What is being asked:
Once the line holding "Click the colour options horizontal scrollbar" is found in the entries below, transcribe exactly every line up to and including the one holding "Image resolution: width=1007", but leave out the pictures.
######
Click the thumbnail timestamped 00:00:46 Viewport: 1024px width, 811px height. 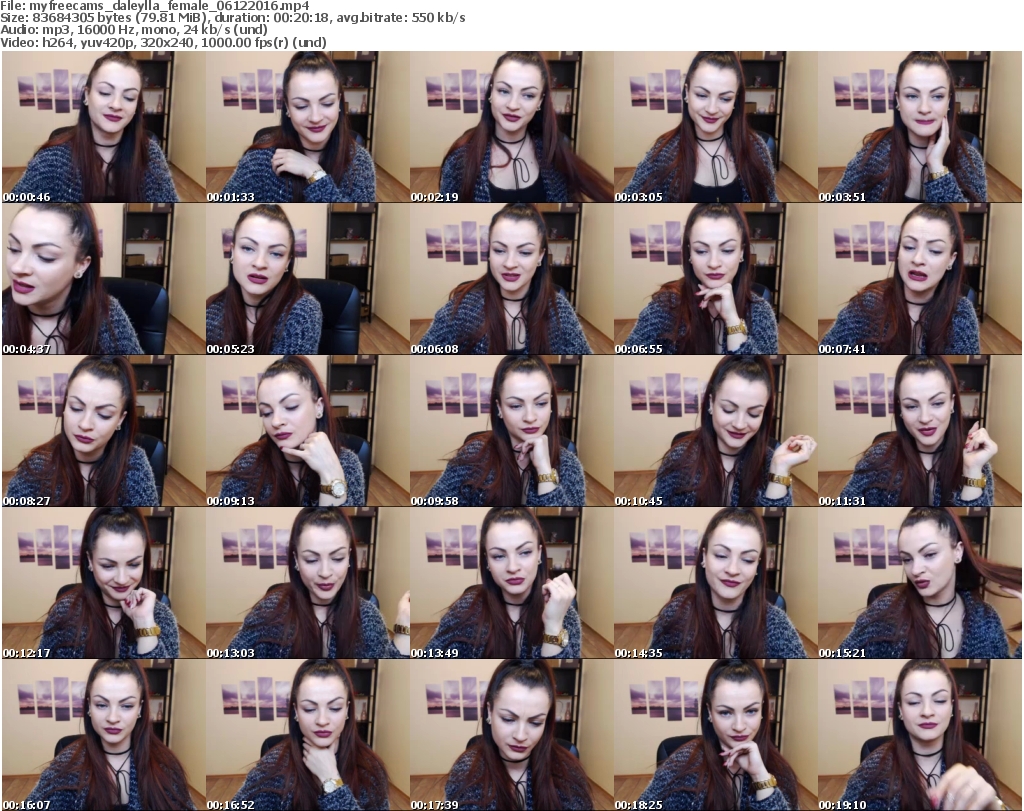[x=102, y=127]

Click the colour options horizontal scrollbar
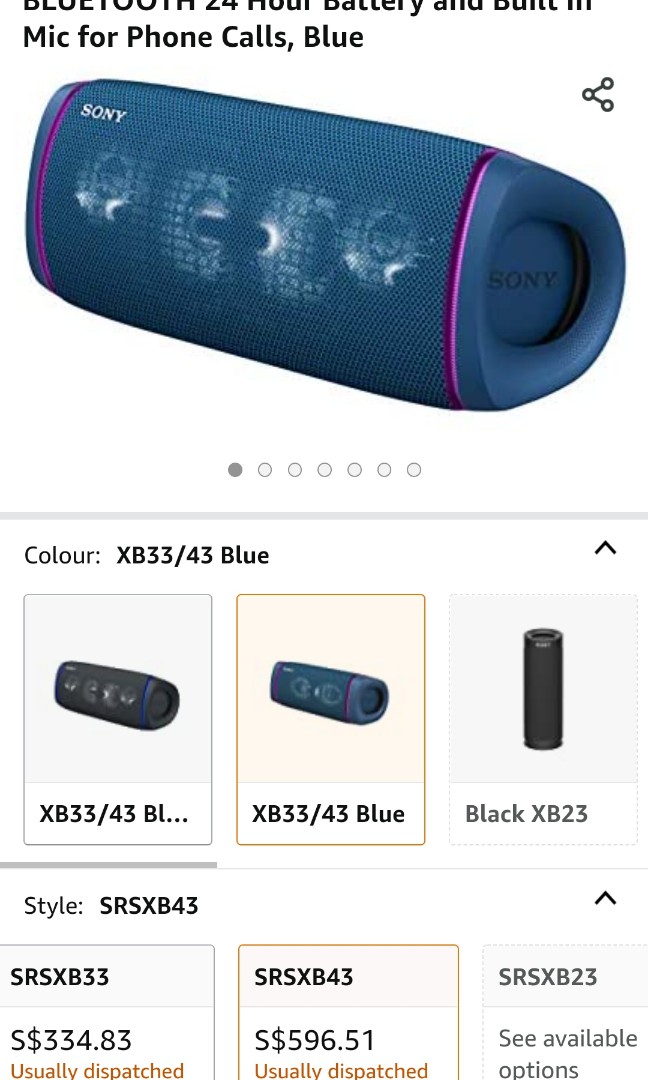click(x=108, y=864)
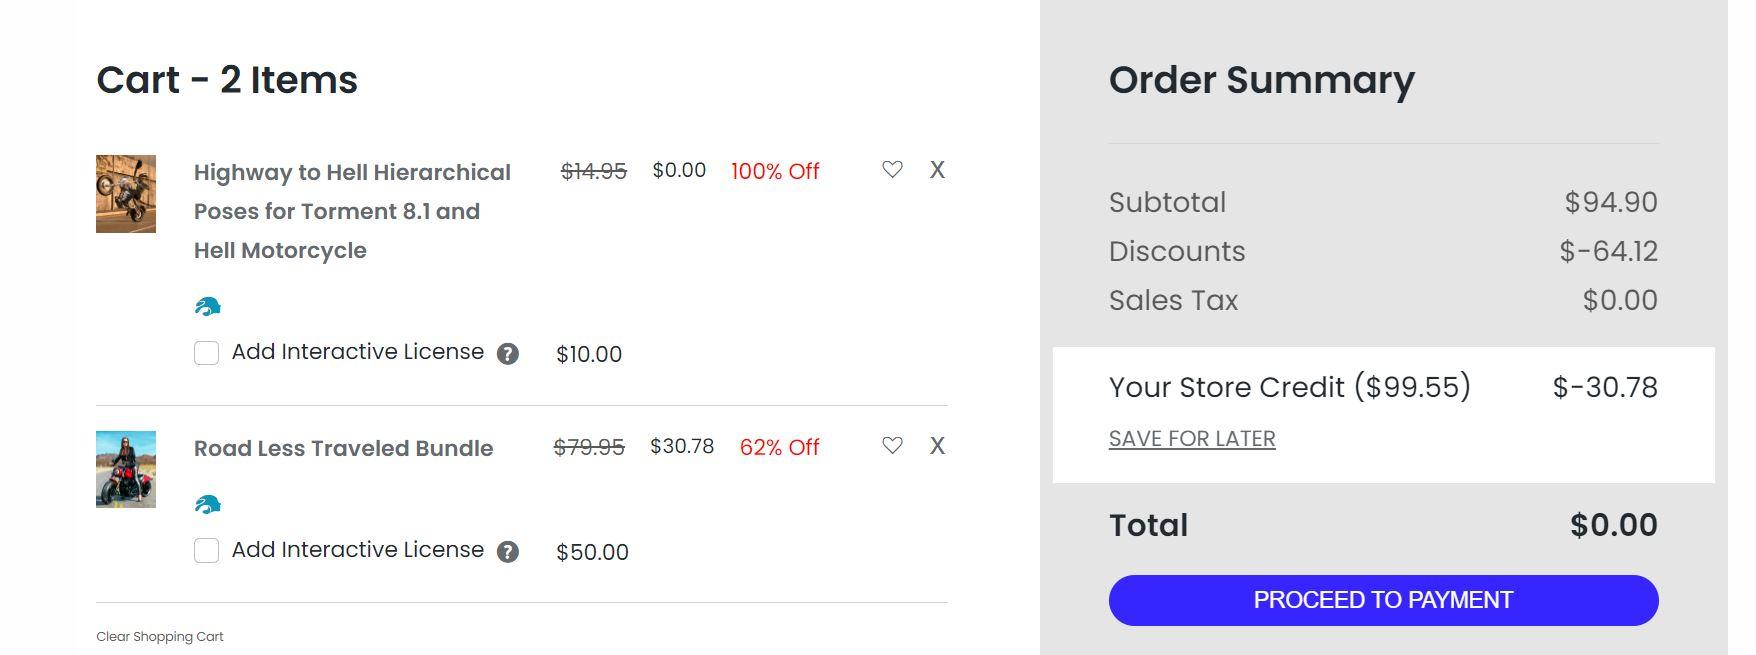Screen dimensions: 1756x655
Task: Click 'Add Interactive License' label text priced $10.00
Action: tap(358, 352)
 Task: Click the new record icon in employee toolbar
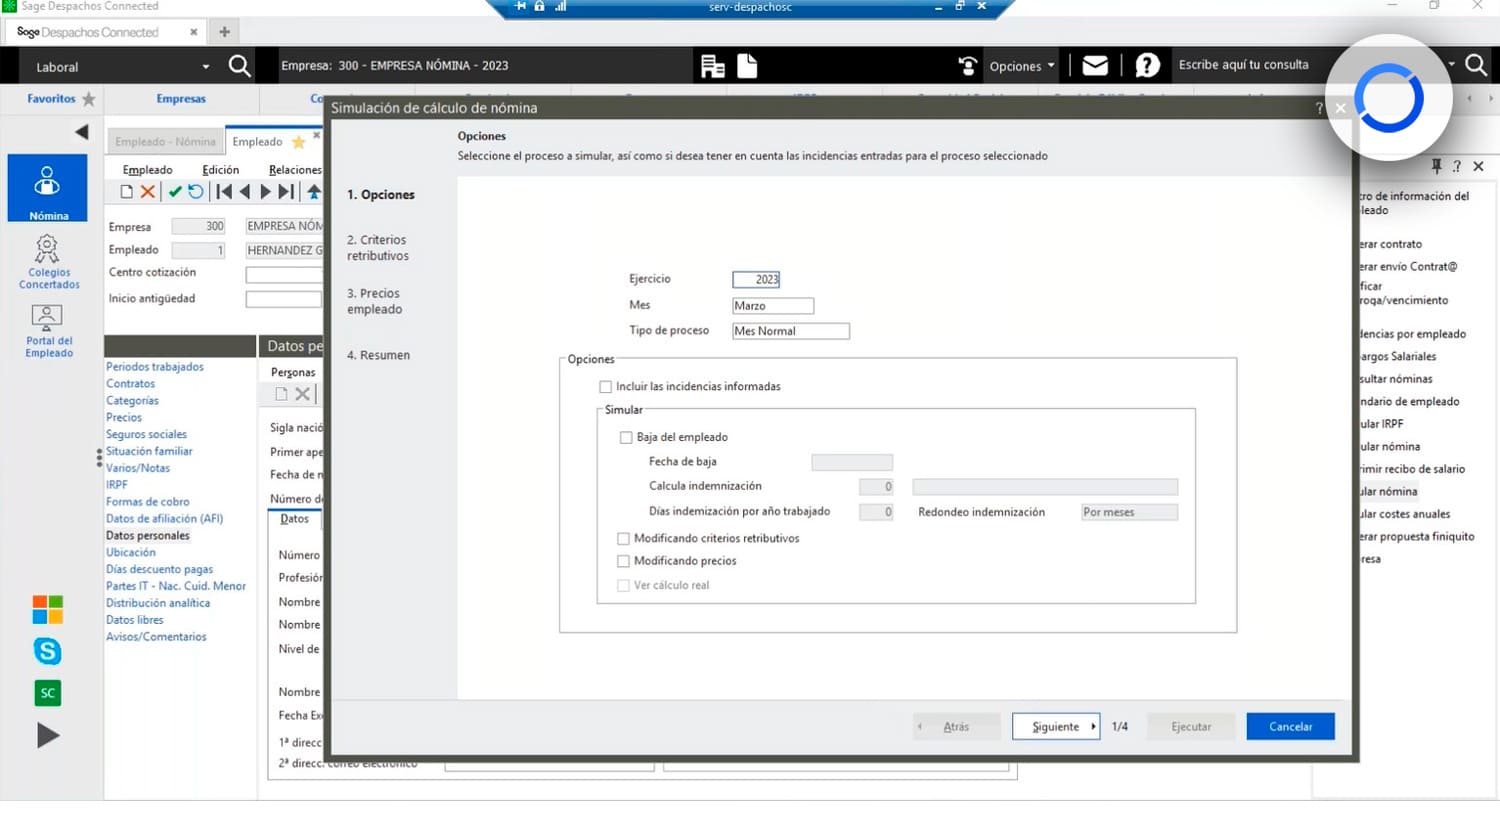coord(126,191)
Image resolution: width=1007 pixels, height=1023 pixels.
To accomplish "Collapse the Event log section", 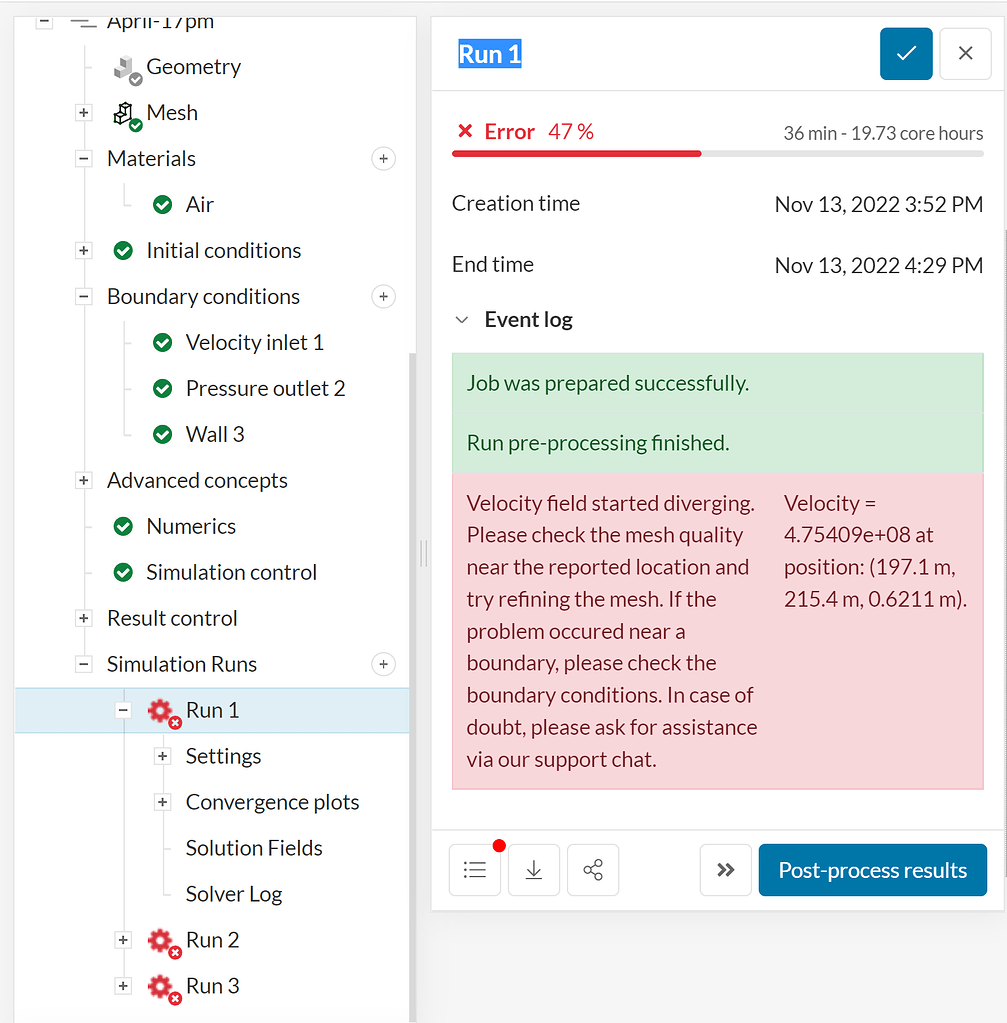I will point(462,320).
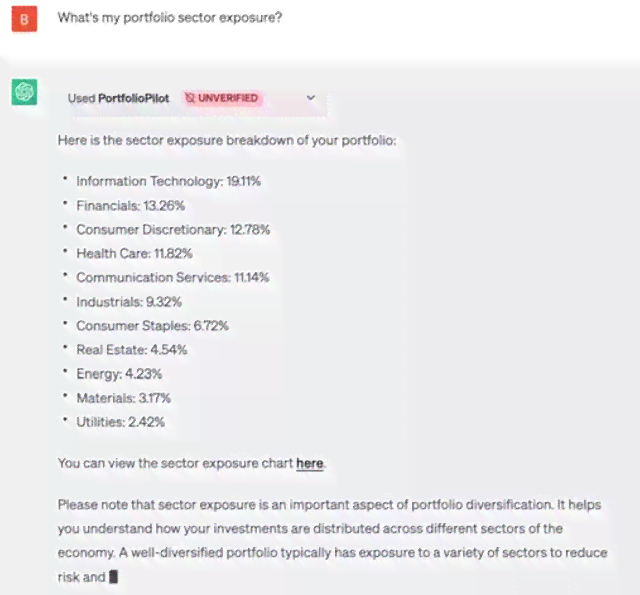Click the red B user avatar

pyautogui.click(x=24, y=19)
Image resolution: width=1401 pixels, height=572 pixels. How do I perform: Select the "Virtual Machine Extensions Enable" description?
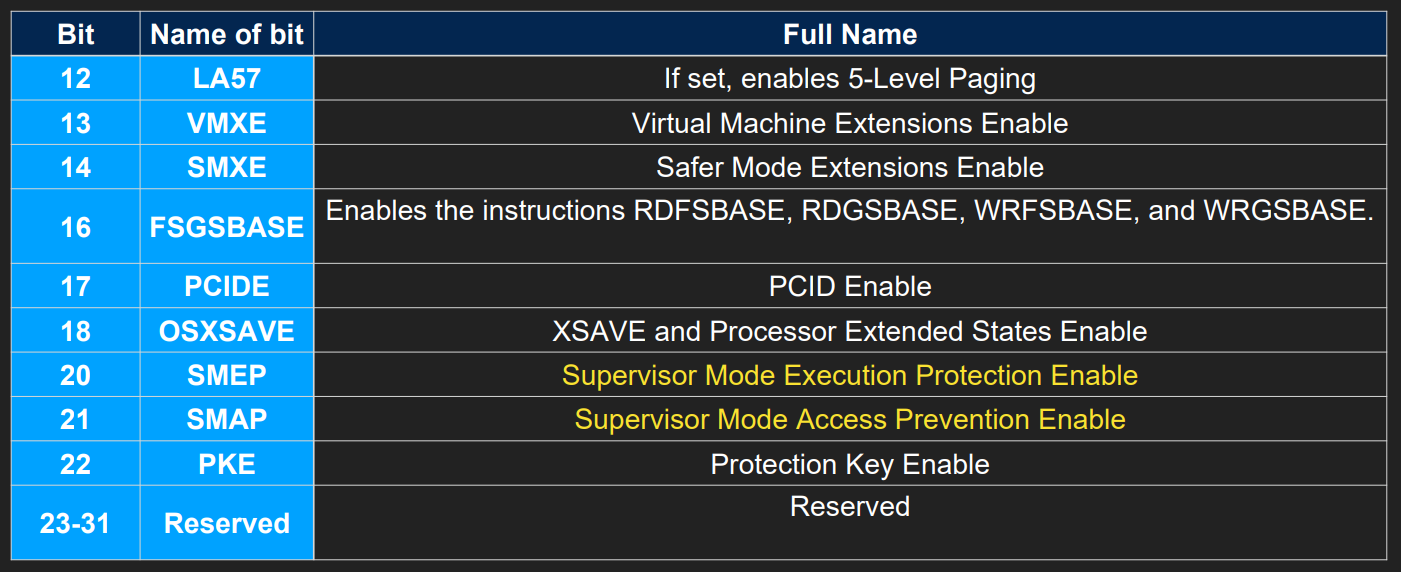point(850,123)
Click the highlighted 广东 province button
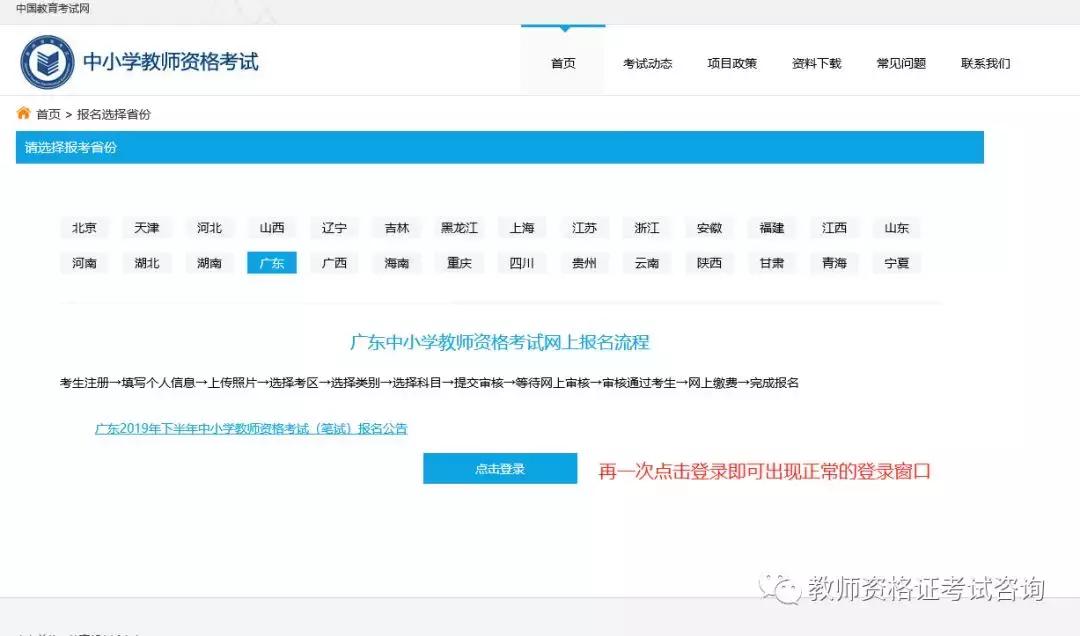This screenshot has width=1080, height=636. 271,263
######
Solution to this task:
Click the colour options horizontal scrollbar
click(x=108, y=864)
Screen dimensions: 1756x655
Task: Click 'Add Interactive License' label text priced $10.00
Action: tap(358, 352)
 Task: Click the new record icon in employee toolbar
coord(126,191)
Image resolution: width=1007 pixels, height=1023 pixels.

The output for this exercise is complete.